Dissolved semi-volatile organic compounds. To extract semi- and non- volatile organic compounds from aqueous samples a separatory funnel liquid-liquid extraction following the Environmental Protection Agency (EPA) method 3510C was used. The pH of the sample was adjusted to ≥11 using a small amount of a concentrated sodium

hydroxide stock solution, unless the sample was already highly basic. The sample was than transferred to a pre-combusted 2 L separatory funnel and extracted three times with 60 mL of dichloromethane. The sample was then acidified to a pH of ≤2 using sulphuric acid and extracted another 3 times with 60 mL of dichloromethane, which gave a total extract volume of 360 mL. With each round of extractions 1 L of nano pure UV water was also extracted as a blank.
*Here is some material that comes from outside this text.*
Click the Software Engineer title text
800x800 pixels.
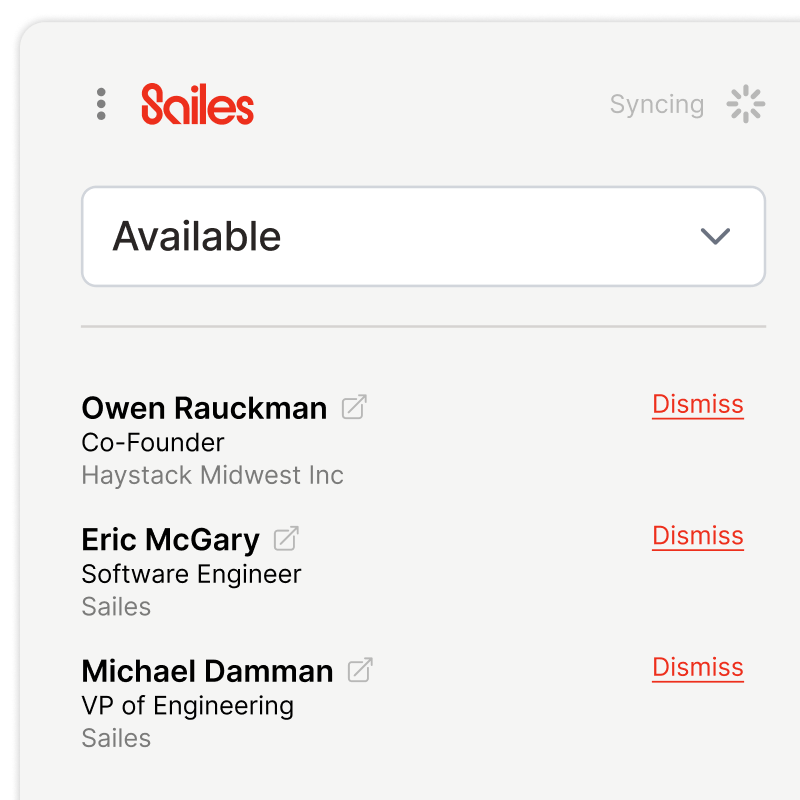(x=191, y=574)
Extracts were collected in a pre-combusted Erlenmeyer flask and then concentrated down to <1 mL using a ThermoElectron Savant SC250EXP SpeedVac Concentrator. If sample clean up was necessary, then the samples were

subjected to gravity-fed solid-liquid chromatography modelled after EPA method 3600C using activated (140 °C, minimum 8hrs) 100-200 mesh silica gel in order to separate organic compounds based on their polarity using different organic solvents. The different fractions were hexane (F1), 2:1 hexane/dichloromethane (F2), and methanol (F3). A consistent amount of internal standard (o-terphenyl and 5α-cholestane) was added to all gas chromatograph vials (standards and samples) before being analyzed. F1 and F2 extracts were analyzed for aliphatic and aromatics, respectively, using an Agilent 6890N

GC with a 5975C MSD equipped with a HP-5MS (30 m x 0.32 mm ID, 0.25 μm film thickness) column or an Agilent 6890N GC with a 5973 inert MSD equipped with a DB-5 (30 m x 0.32 mm ID, 0.25 μm film thickness) column. The oven temperature program was 50 °C hold for 1 min, ramp 8 °C/min to 310 °C, hold for 20 min with He as the carrier gas. Blank chromatograms were subtracted from sample chromatograms after the retention factor (compound area/internal standard area) was calculated for all integrated areas. Sample chromatogram peaks were compared to 4 point calibration curves (r2_>0.99) of aliphatic standard RESTEK 31459 and polycyclic aromatic hydrocarbons standard RESTEK 31011 by using the calibration curve of the standard with the most similar chemical structure. Compounds were identified using Wiley and NIST libraries for references and comparing sample retention times to standards. The reproducibility on replicate field samples for The Cedars ranged from 4.8 to 33.9 % RSD and for the Tablelands ranged from 1.5 to 12.5 % RSD.